◆ DATA FOR ANALYSIS ◆
....
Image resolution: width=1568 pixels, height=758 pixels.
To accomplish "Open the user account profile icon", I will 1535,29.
....
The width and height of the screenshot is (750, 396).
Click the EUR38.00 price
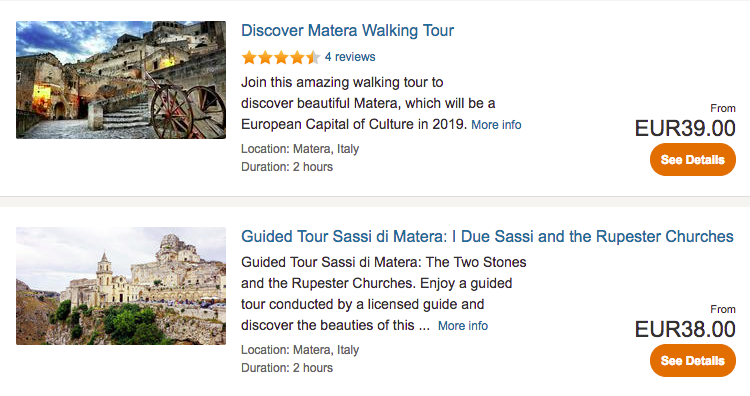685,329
....
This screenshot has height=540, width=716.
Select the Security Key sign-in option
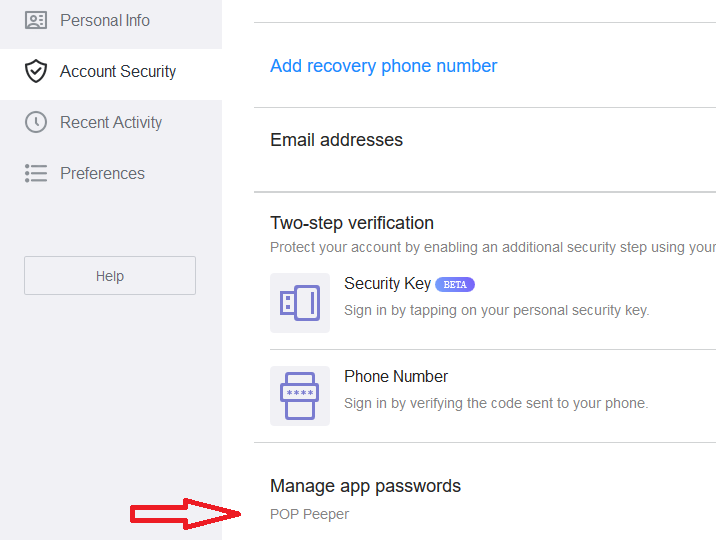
....
◆ WHAT TO PRODUCE ◆
Give the number of lines in the records that contain the word "screenshot", and write nothing else.

◆ RESULT OF THIS EXERCISE ◆
2